What is MLOps? A quite controversial definition
What is MLOps? Is it only DevOps applied to machine learning? I don’t think so. The Ops part isn’t as important as we believe it is. It’s funny, but the machine learning part of MLOps isn’t essential either. What?! How is that even possible?
Why Do We Need MLOps?
Before we start defining what MLOps is, we have to think about the reason why it exists. According to Brian T. O’Neill, 85% of big data projects fail. In this article, we see more terrible news. Only 22% of companies successfully deploy machine learning in production. So why do we need MLOps? We need it to get business results from machine learning. The goal is more complex than merely getting ML into production.
MLOps consists of five parts
I think MLOps consists of five parts. In my opinion, MLOps is a mix of business knowledge, knowledge about data quality testing, machine learning, distributed systems, and Ops practices.
We aren’t doing machine learning for the sake of doing machine learning. We want business results. Even the “AI startups” whose founders need AI only to look better while talking to investors need it only because of business results—in this case, getting funding. I think the fundamental requirement for MLOps engineers is understanding the business context.
What are you trying to achieve?
It looks like a trivial question. However, I have seen large teams working for months and not knowing why they are doing it. There is nothing more demotivating than wondering whether you are doing useless work. Without a clearly defined goal, the team will eventually doubt the usefulness of their project. They may be right.
What is the model supposed to automate? What is the current process or the equivalent manual process?
Can we do business without the machine learning model? How is it possible? Most likely, there is a manual process, and the team is trying to automate a part of the process. Make sure you understand which part of the process has to be automated.
How will you know that the model has achieved the business goal?
How would you know whether you have finished the task? What is the metric used to evaluate the model? What value is good enough to deploy the model in production?
What is the cost of wrong predictions of the model?
Every machine learning model makes mistakes. What happens when it returns a wrong classification label or predicts an incorrect numeric value? Don’t stop thinking about it when you find the immediate consequence. We may use the incorrect inference to make subsequent decisions. What is the second-order consequence of the mistake?
In the talk “The Only Truly Hard Problem in MLOps”, Todd Underwood says that data quality is the only problem in MLOps because subtle changes in the distribution of the data have a tremendous impact on the quality of the model.
I see data quality as the issue killing most of the machine learning projects. It happens for two reasons.
We obtain the input data for training at the beginning of the project, and the project runs for months. Because of concept drift, the model can no longer deal with the real data. The model learned old patterns, but the current reality looks differently. We can mitigate this problem by retraining the models regularly.
It is similar to concept drift because the distribution of values between production and the training set may happen due to outdated training data.

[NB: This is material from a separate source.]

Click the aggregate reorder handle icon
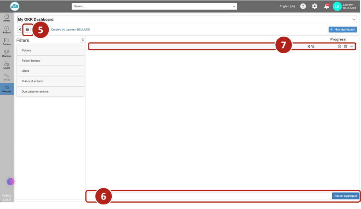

However, quite often, the training data is a hand-picked, perfect set of values that don’t cover all cases existing in reality. MLOps engineers should calculate distributions of training data and regularly compare them with the production data. When the distributions are no longer similar, it’s time to retrain the model. If the distributions of the values differ before you start training, you don’t even have enough data to begin training the first version of the model.
Eventually, we have to deal with machine learning issues. Of course, machine learning engineers who train the model will take care of most problems. However, there’s still work for MLOps people because some issues occur only in production.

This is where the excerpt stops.